INDIA - Check out your contacts in India, one of the two burgeoning superpowers, and many of the parliamentarians and corporate VIPs wear Nehru-style shirts and gowns named after the influential prime minister who practically invented the term “Third World.” But if you think you’re pleasing your Indian contact by going around the corner in Delhi or Mumbai and investing in a westernized version of Indian garb, you’re really not. You would just feel foolish not looking businesslike in the American manner.

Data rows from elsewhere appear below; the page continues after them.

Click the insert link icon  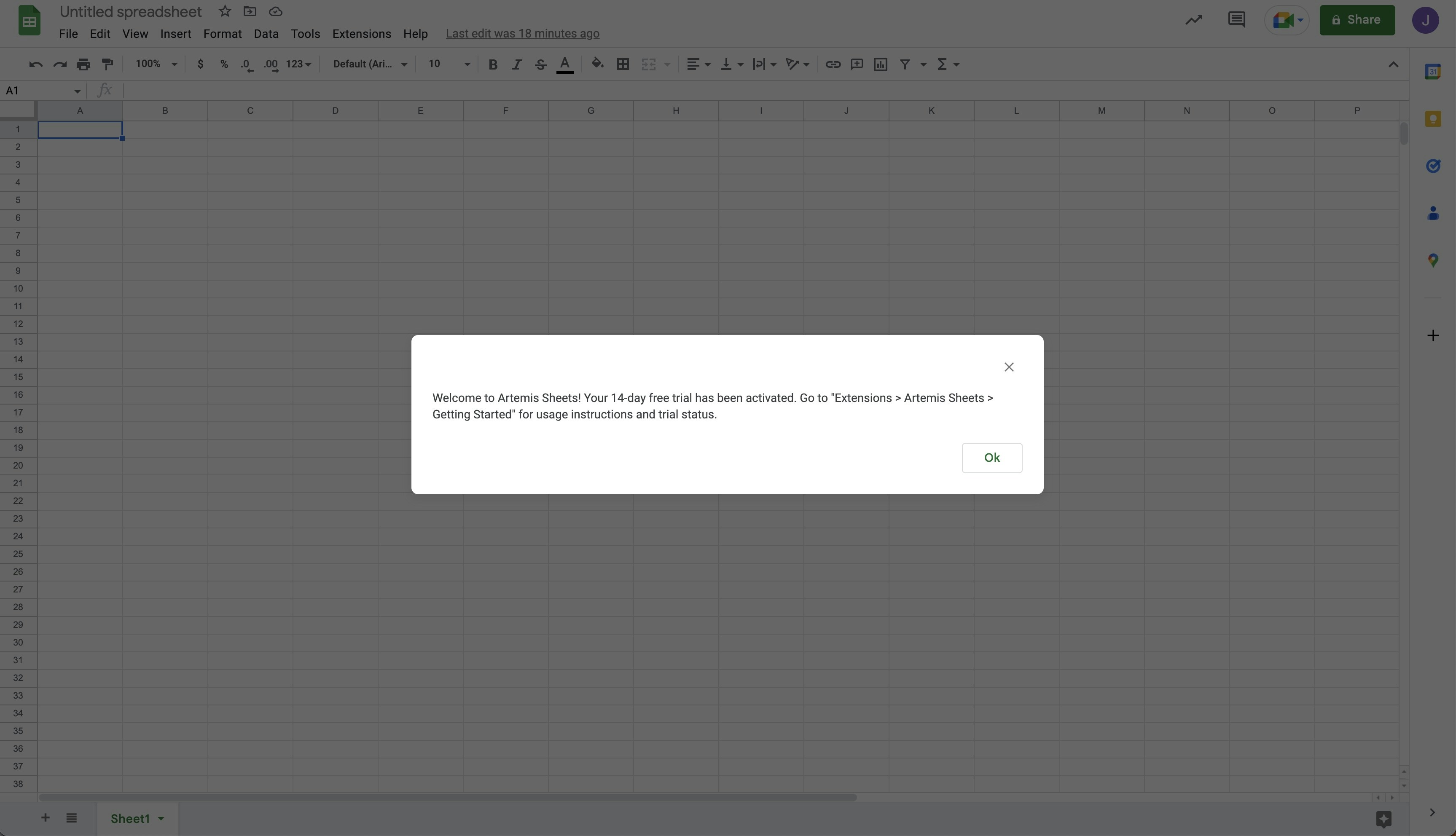(x=832, y=64)
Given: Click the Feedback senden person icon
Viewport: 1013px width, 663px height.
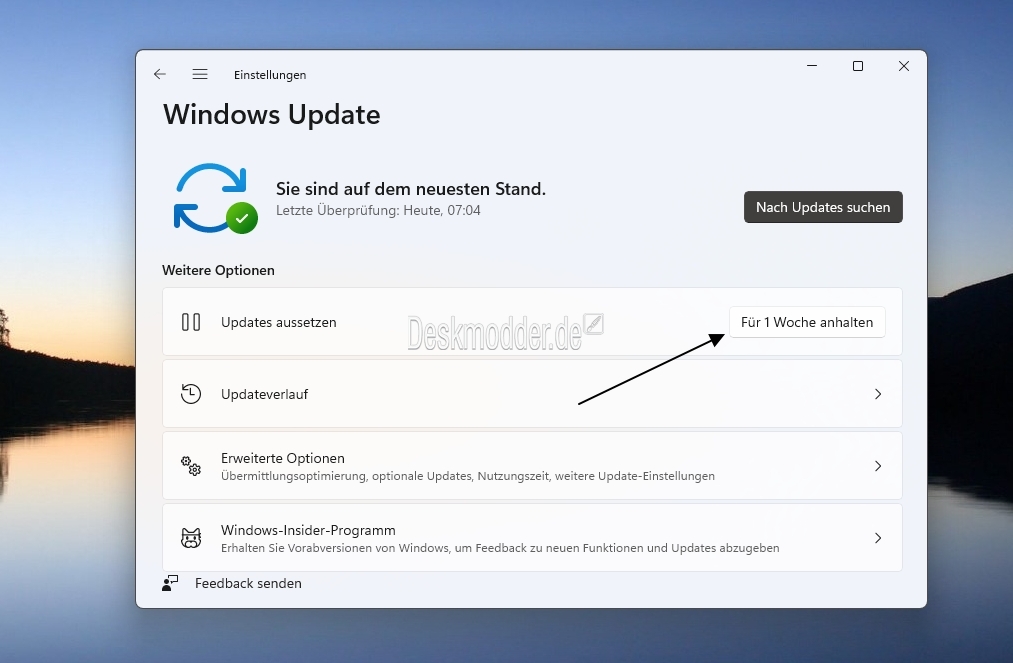Looking at the screenshot, I should pyautogui.click(x=171, y=583).
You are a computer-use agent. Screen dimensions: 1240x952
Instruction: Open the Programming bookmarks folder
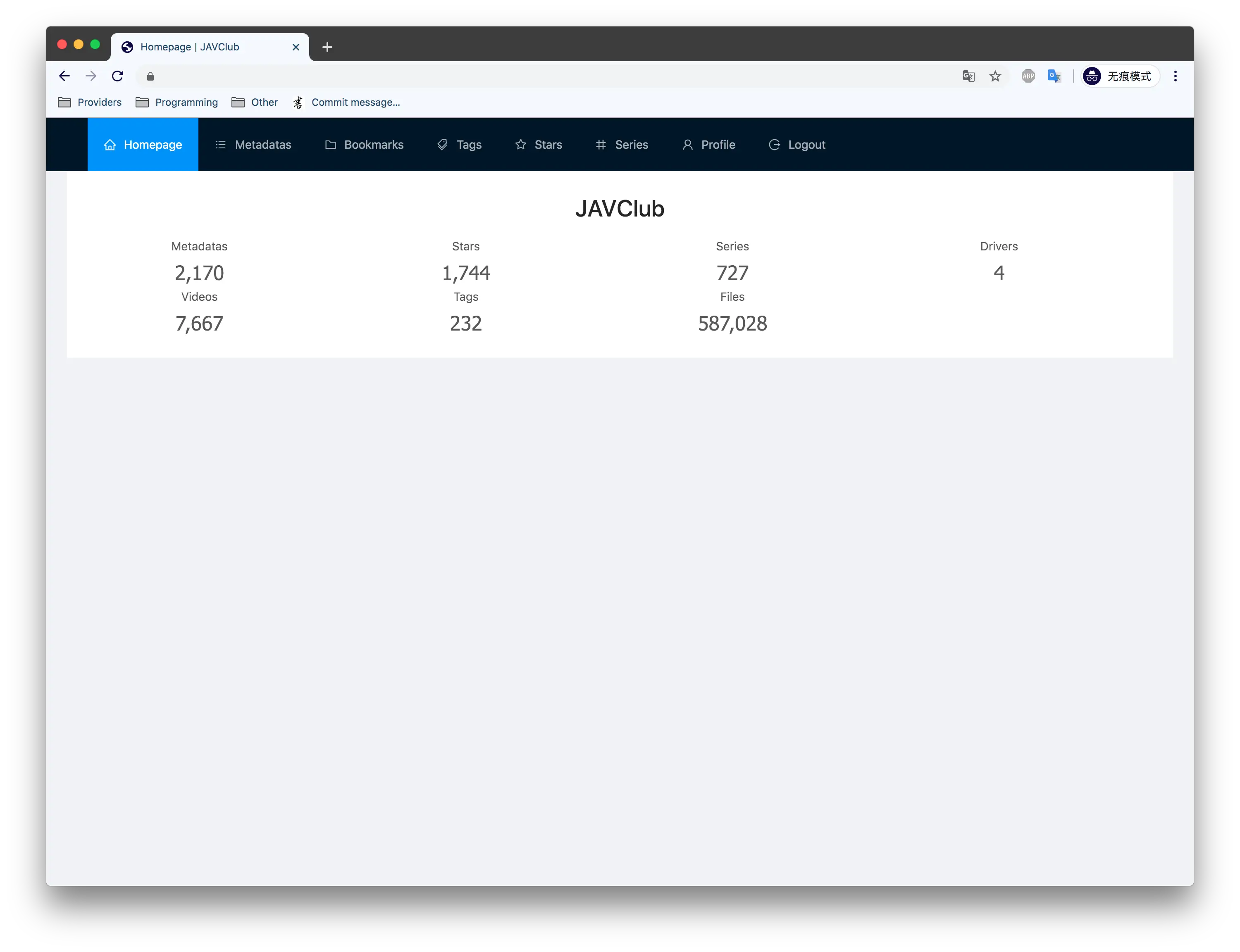click(177, 102)
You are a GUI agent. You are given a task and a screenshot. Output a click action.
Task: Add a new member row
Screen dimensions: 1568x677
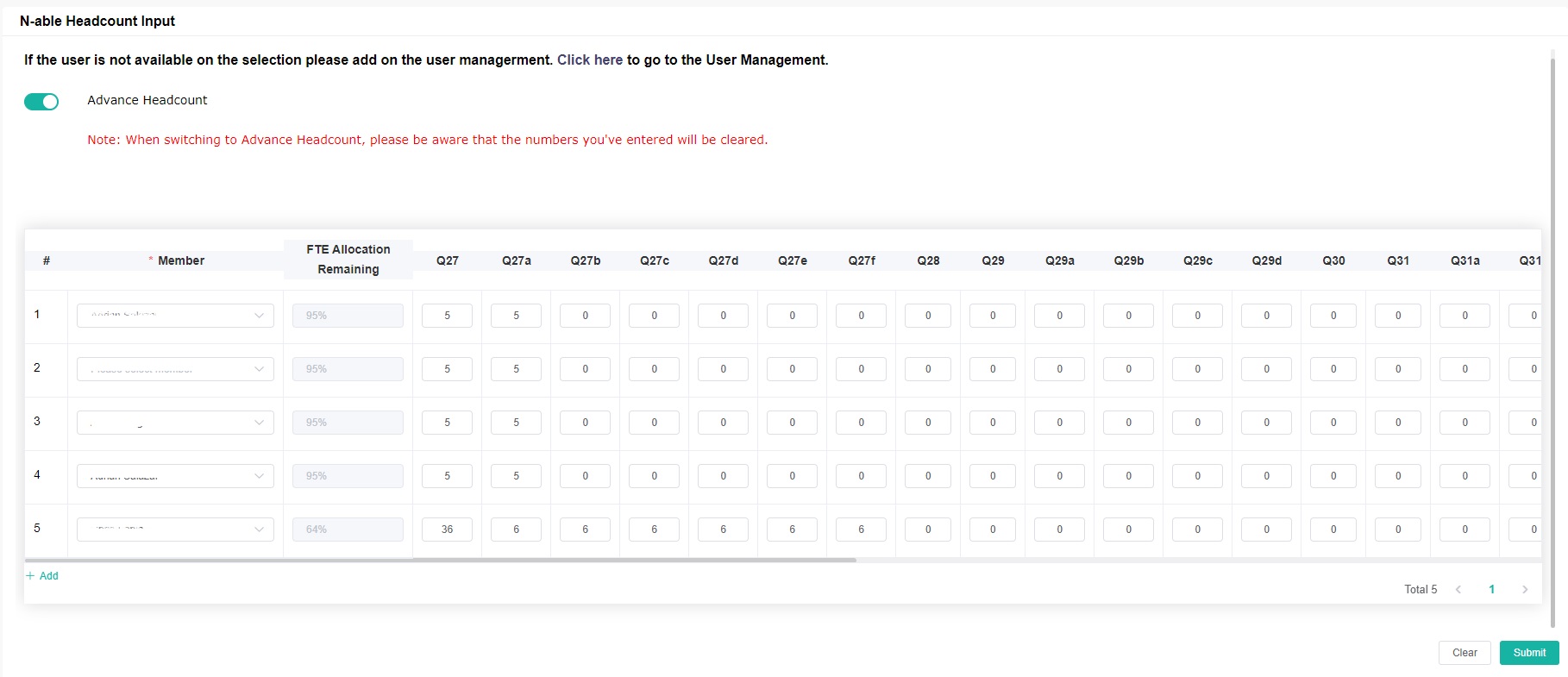pyautogui.click(x=42, y=576)
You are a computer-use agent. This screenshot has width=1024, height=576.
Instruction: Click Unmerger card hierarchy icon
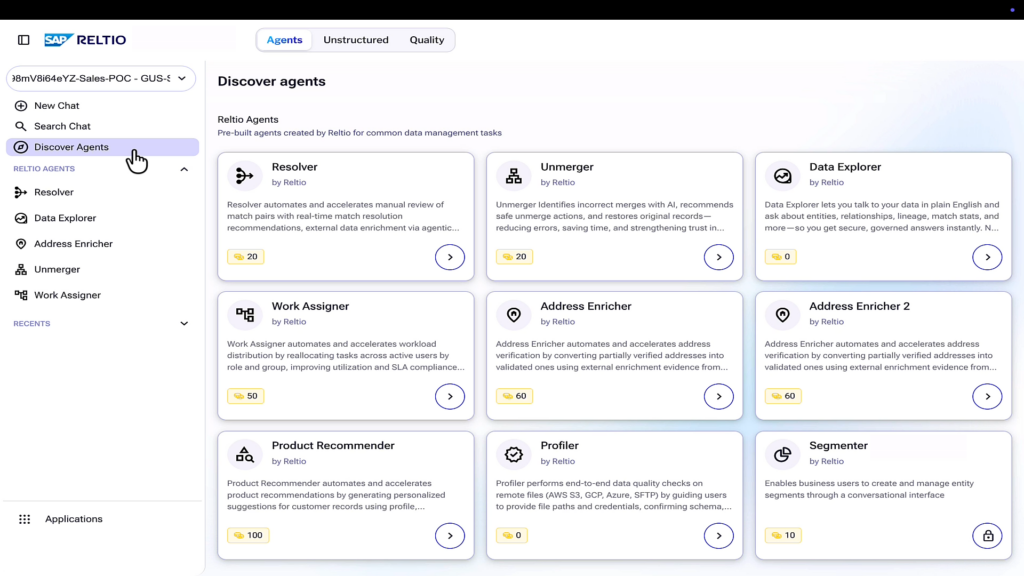click(514, 176)
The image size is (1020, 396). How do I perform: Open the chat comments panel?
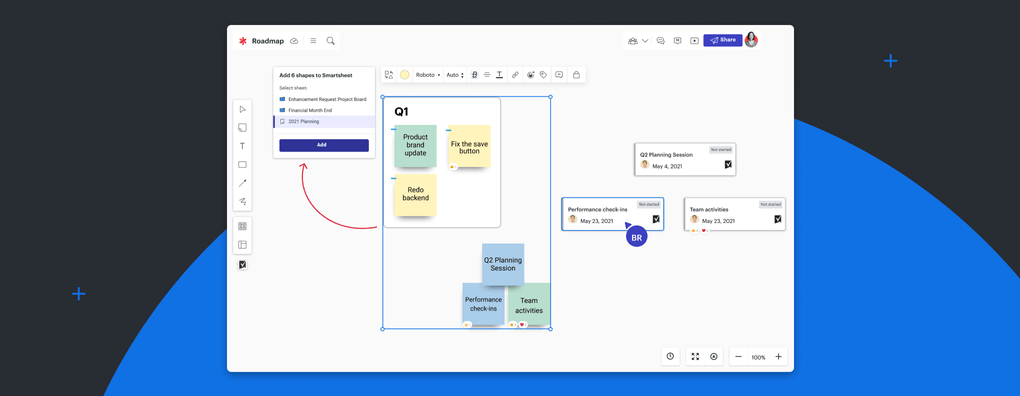click(x=660, y=40)
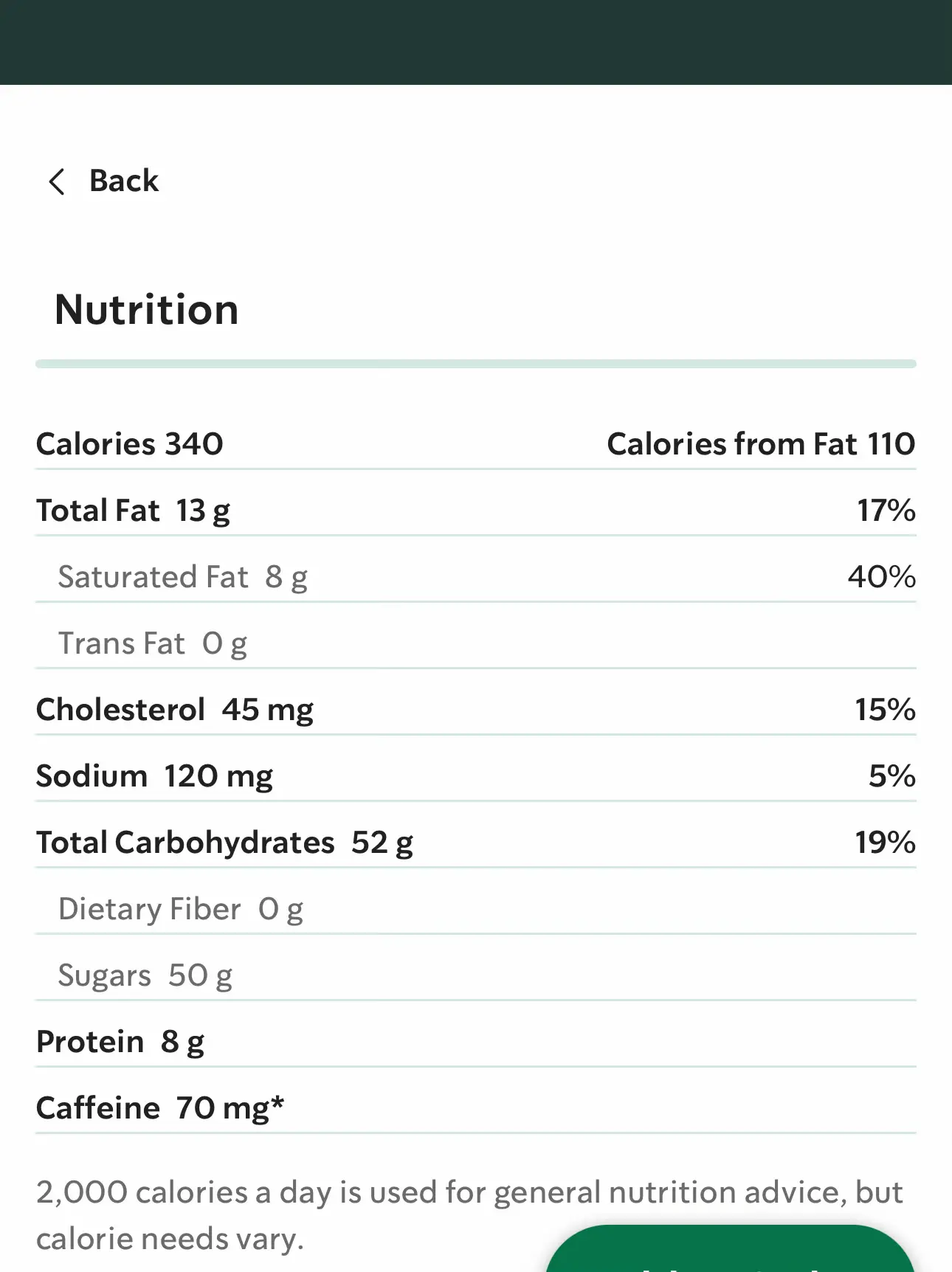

EUROPE - If the right dress is a compromise between correctness and climate, what’s correct seems to have the upper hand in Europe. The revolution in clothing—most noticeably in Nike and Adidas footwear occasionally worn with a dark blue business suit—that has swept across America has no place in most of Europe. Formality continues to hold sway in most countries, as though banker’s dress were the paradigm of good business manners. It reflects ingrained tradition, the social hierarchy and the cooler temperatures in the north. But the Mediterranean countries from Portugal to Italy make allowances for casual wear because of the spring-through-fall sunny climate. Even so, no one looks more proper—with shirt and tie—than most Italian executives at blue-chip companies. Sylvester Stallone got it right in depicting the Italian persona.
“Always Be Presentable”
“It’s fine dressing down if you can carry it off,” according to Barbara Tuck, who worked with Ford International in Paraguay and other Latin America countries. “But watch out! Customers may not take you seriously if you have even a hint of sloppiness in your dress. You can put outfits together from various pieces—a blue blazer, always acceptable, with pants from cream color to gray or a conservative suit if it’s a woman, accented with one piece of tasteful jewelry. But always be presentable. Am I telling you anything new when I say that?”
“In the casual environment,” Ms. Baldrige advises, “executives should know that if they’re spending two days in another city working on a set where a commercial is being filmed, they don’t have to abandon their jeans, T-shirts, sweaters and running shoes, but if they’re meeting new corporate clients, the men should wear their best tailored suits and the women, dresses with jackets.”